Mass points

Mass points is a technique in Euclidean geometry that can greatly simplify the proofs of many theorems concerning polygons, and is helpful in solving complex geometry problems involving lengths. In essence, it involves using a local coordinate system to identify points by the ratios into which they divide line segments. Mass points are generalized by barycentric coordinates.

Mass point geometry involves systematically assigning 'weights' to points using ratios of lengths relating vertices, which can then be used to deduce other lengths, using the fact that the lengths must be inversely proportional to their weight (just like a balanced lever). Additionally, the point dividing the line has a mass equal to the sum of the weights on either end of the line (like the fulcrum of a lever).
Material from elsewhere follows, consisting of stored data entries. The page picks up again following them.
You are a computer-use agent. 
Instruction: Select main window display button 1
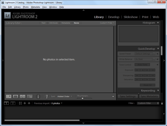click(6, 103)
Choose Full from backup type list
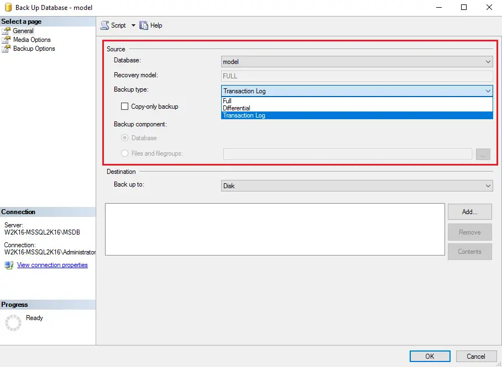The width and height of the screenshot is (502, 367). coord(228,101)
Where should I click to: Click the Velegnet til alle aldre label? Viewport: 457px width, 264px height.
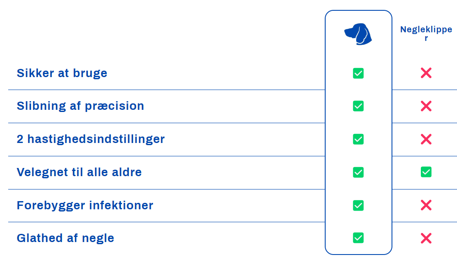point(79,172)
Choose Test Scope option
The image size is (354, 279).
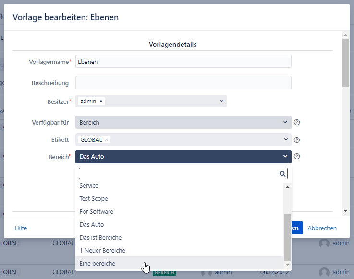click(94, 199)
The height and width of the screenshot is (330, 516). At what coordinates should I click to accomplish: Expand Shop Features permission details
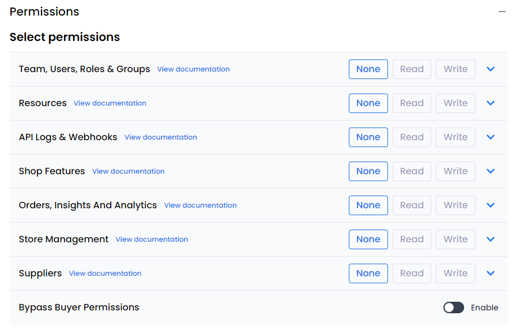pos(491,171)
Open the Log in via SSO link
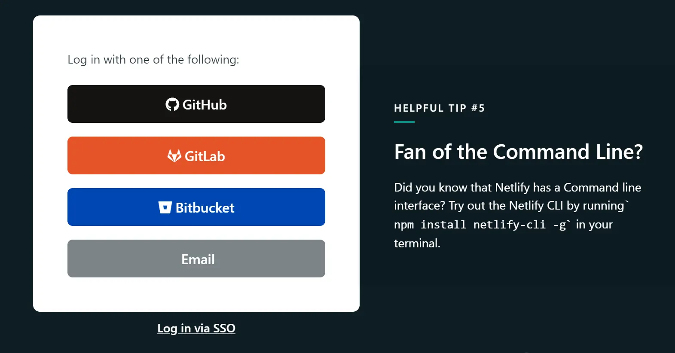 coord(196,329)
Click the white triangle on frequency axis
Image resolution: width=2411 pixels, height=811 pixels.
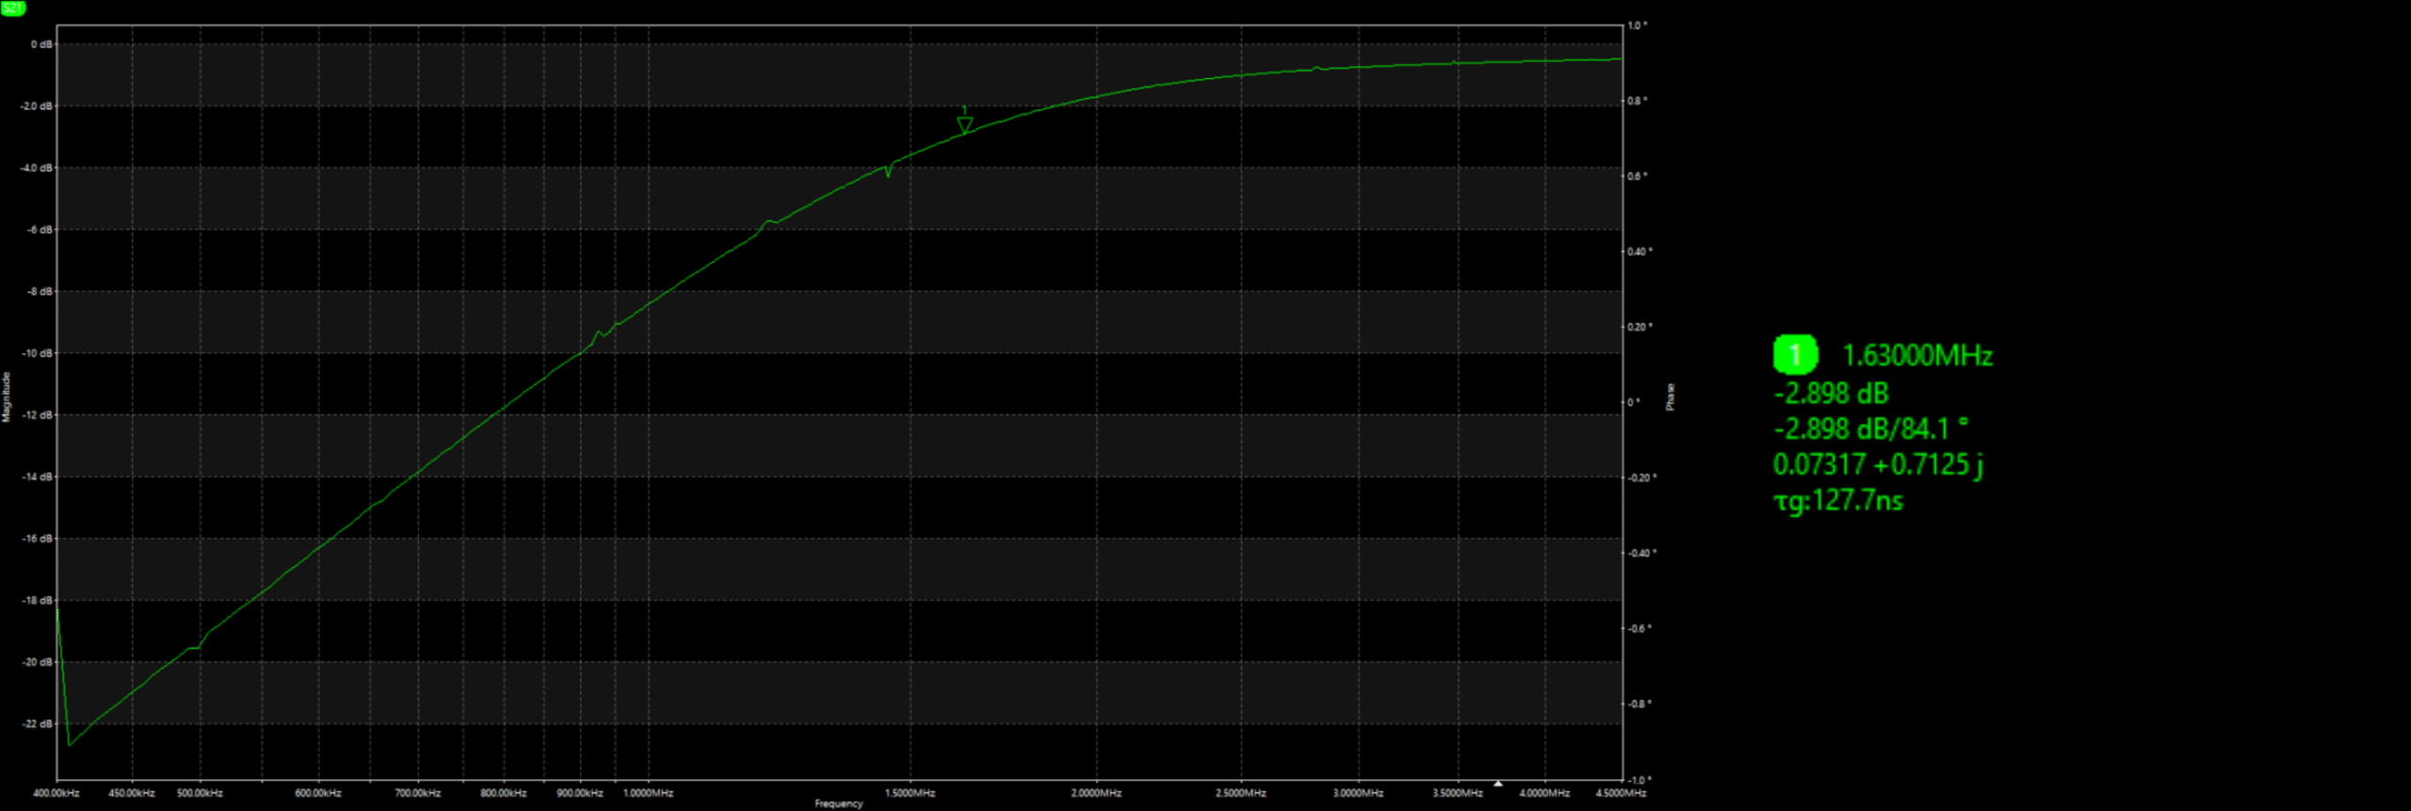pyautogui.click(x=1497, y=783)
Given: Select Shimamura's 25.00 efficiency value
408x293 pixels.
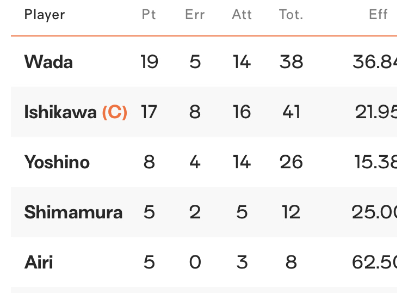Looking at the screenshot, I should [x=374, y=212].
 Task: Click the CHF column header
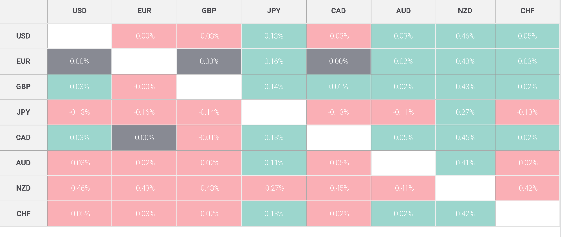coord(527,11)
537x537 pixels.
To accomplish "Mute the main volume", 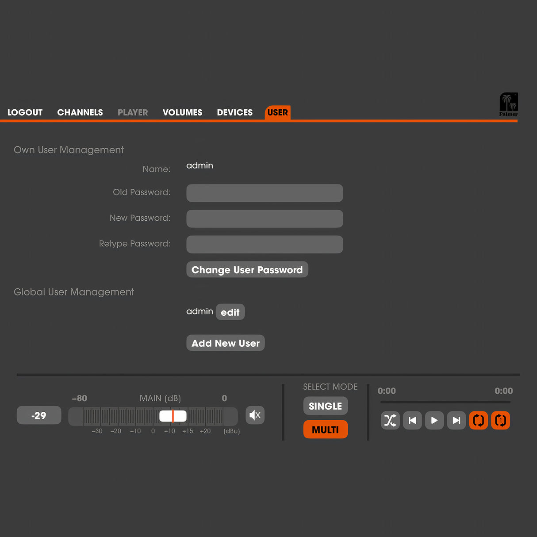I will (255, 415).
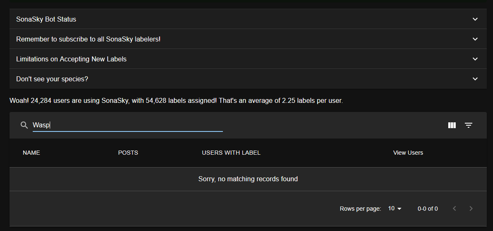This screenshot has width=493, height=231.
Task: Click "Remember to subscribe to all SonaSky labelers!"
Action: (88, 39)

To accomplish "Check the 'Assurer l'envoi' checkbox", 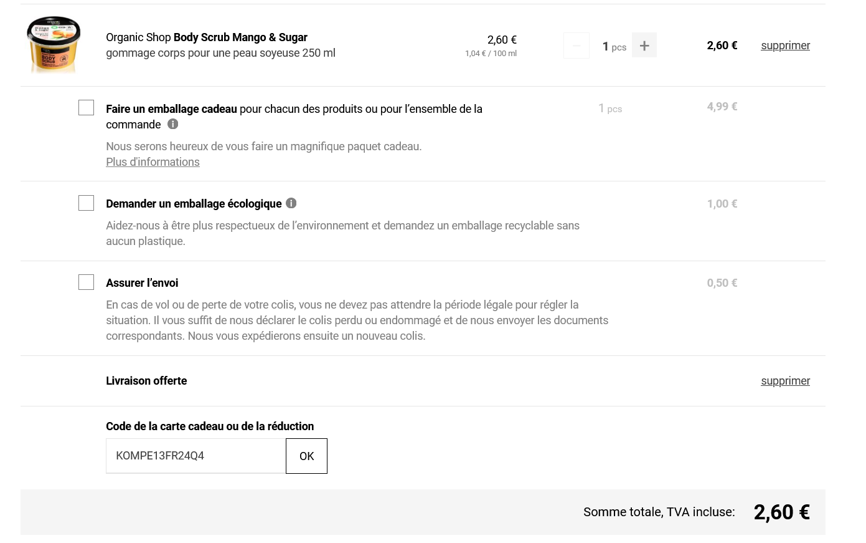I will (87, 282).
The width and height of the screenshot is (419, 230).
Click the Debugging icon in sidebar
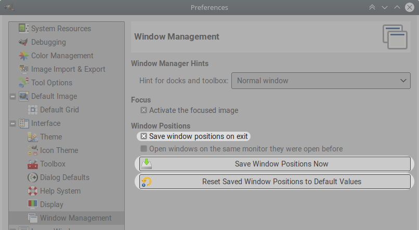pyautogui.click(x=24, y=42)
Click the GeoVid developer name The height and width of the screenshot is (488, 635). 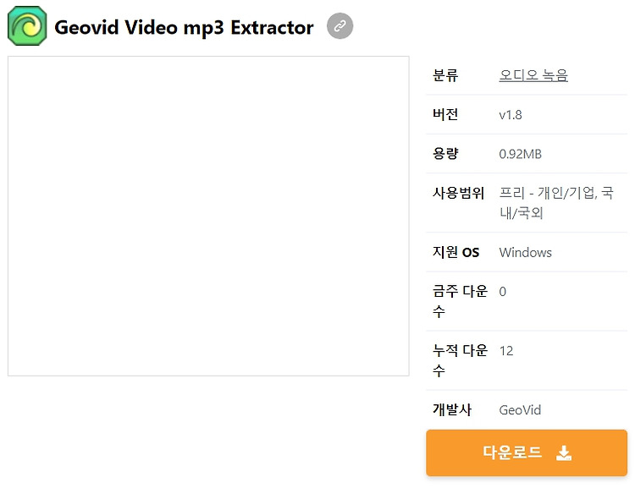pyautogui.click(x=520, y=410)
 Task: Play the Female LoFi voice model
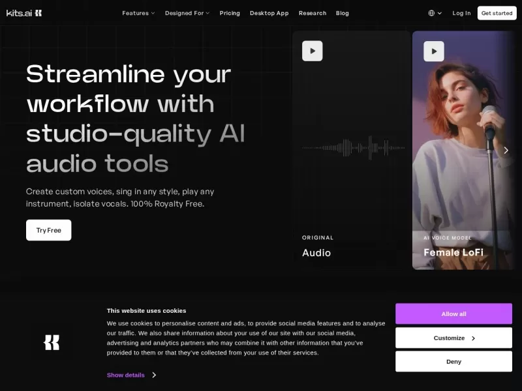434,51
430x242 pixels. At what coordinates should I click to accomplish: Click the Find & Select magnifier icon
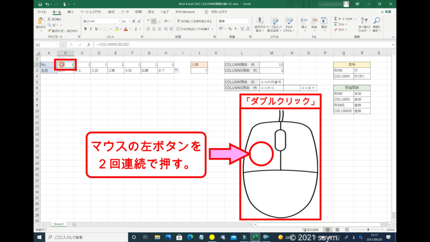(377, 21)
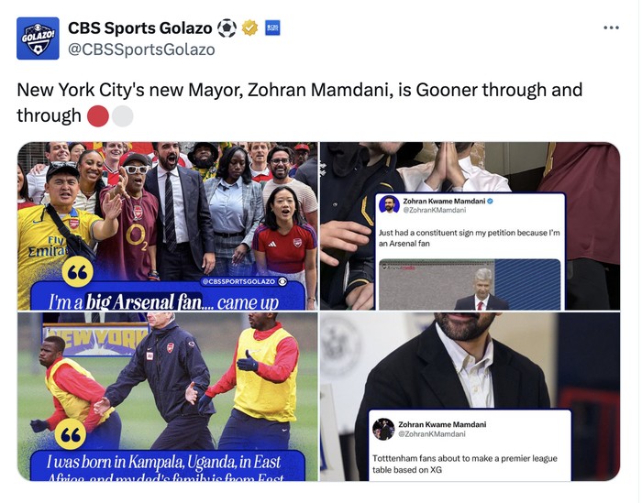This screenshot has width=642, height=503.
Task: Click the 'Just had a constituent sign' tweet text
Action: point(468,238)
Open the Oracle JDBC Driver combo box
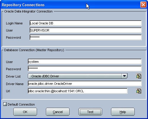This screenshot has width=148, height=119. (x=78, y=76)
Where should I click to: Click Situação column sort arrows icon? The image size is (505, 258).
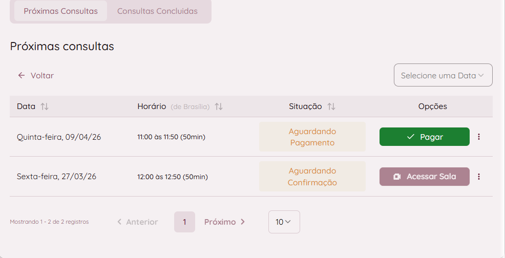click(x=331, y=106)
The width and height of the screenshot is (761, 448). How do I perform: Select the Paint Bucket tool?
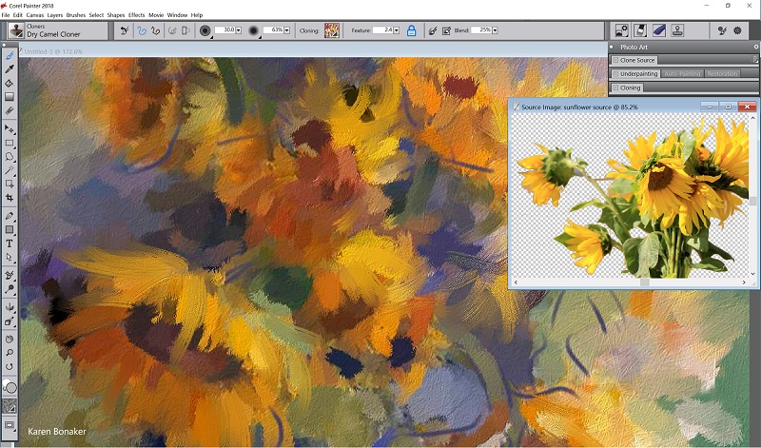tap(10, 84)
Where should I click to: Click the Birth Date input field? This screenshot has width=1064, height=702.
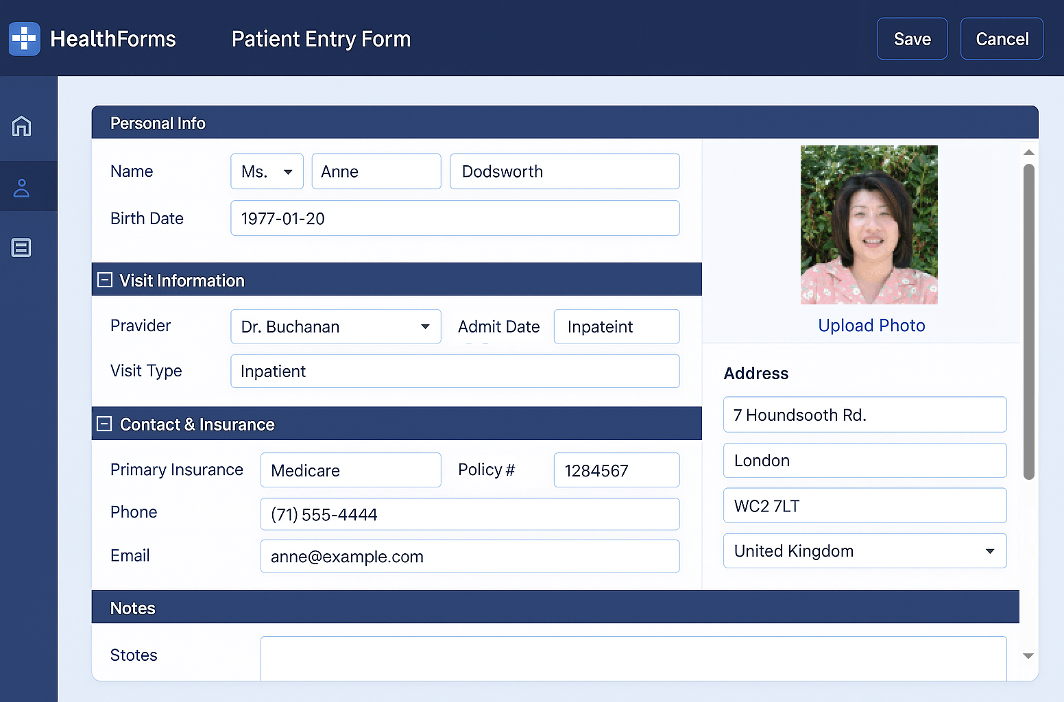pyautogui.click(x=455, y=219)
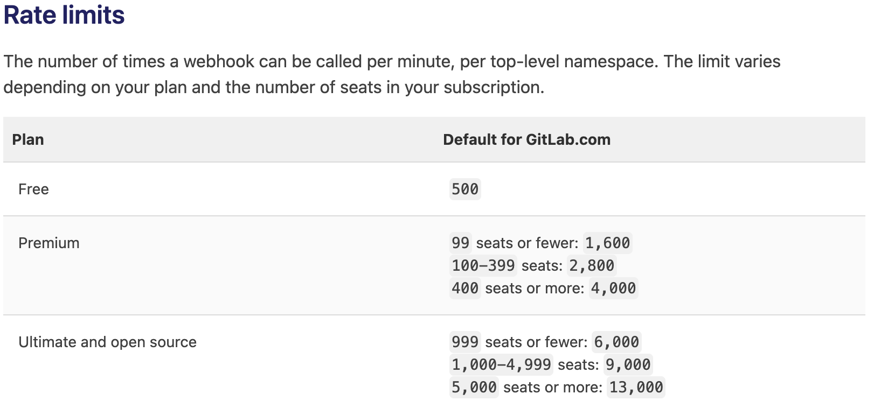Click the Rate limits heading
This screenshot has width=874, height=408.
(x=64, y=15)
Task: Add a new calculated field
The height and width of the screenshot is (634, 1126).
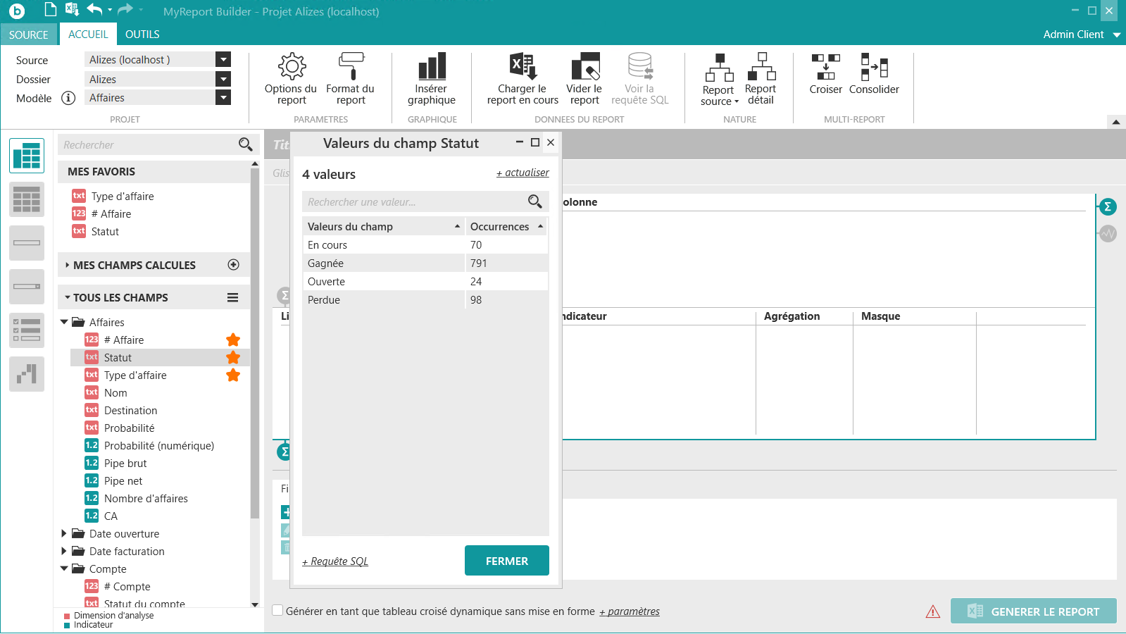Action: coord(234,265)
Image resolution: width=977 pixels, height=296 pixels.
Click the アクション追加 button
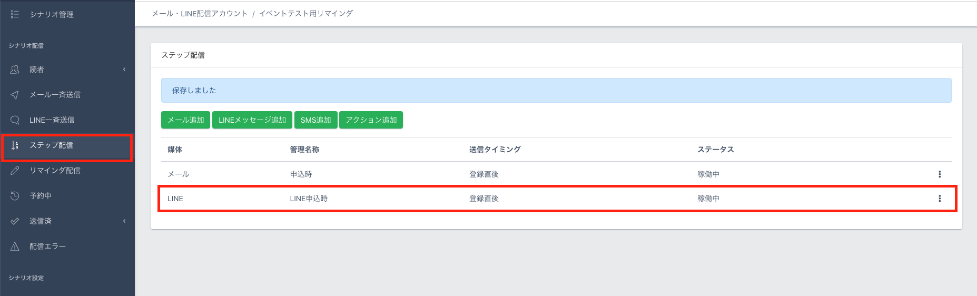[x=371, y=120]
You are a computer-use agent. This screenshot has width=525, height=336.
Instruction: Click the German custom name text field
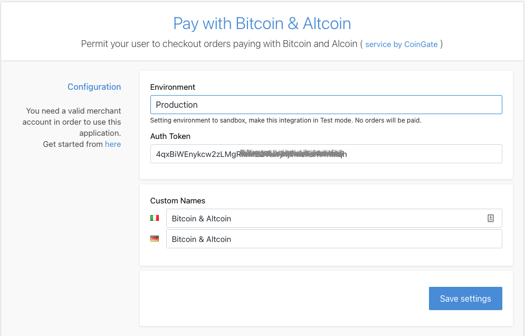click(x=333, y=239)
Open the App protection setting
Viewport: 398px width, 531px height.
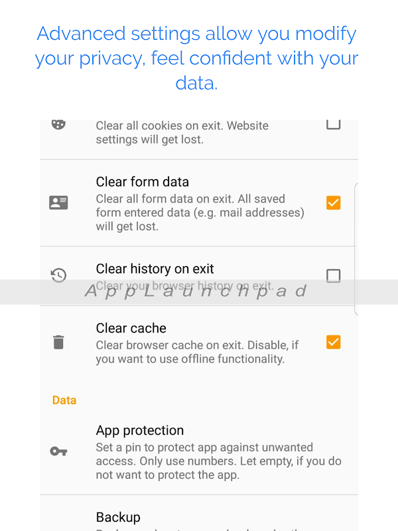click(139, 430)
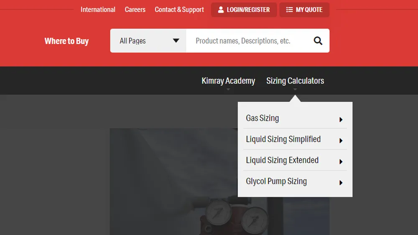Click the arrow beside Gas Sizing

click(x=341, y=120)
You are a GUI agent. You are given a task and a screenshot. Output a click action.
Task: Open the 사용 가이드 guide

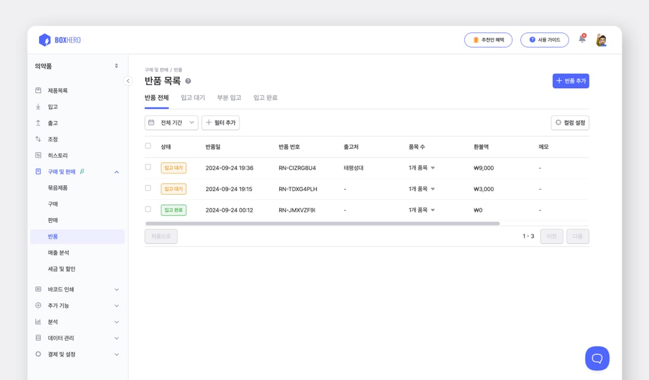click(545, 39)
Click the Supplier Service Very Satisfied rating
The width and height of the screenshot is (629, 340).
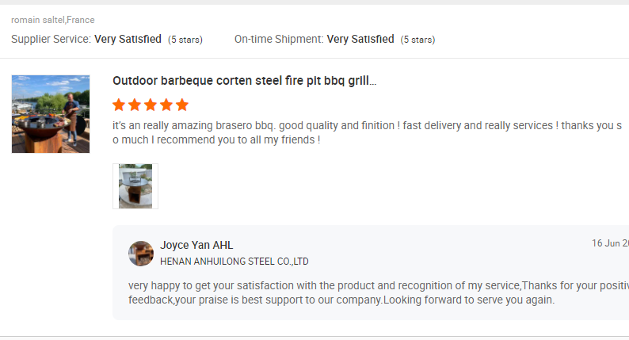[128, 39]
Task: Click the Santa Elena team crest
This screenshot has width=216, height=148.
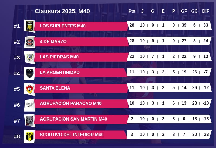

The way to systematically assign weights to the points involves first choosing a point for the entire figure to balance around. From there, WLOG a first weight can be assigned. From the first weight, others can be derived using a few simple rules. Any line passing this central point will balance the figure. If two points balance, the product of the mass and distance from a line of balance of one point will equal the product of the mass and distance from the same line of balance of the other point. If two points are balanced, the point on the balancing line used to balance them has a mass of the sum of the masses of the two points.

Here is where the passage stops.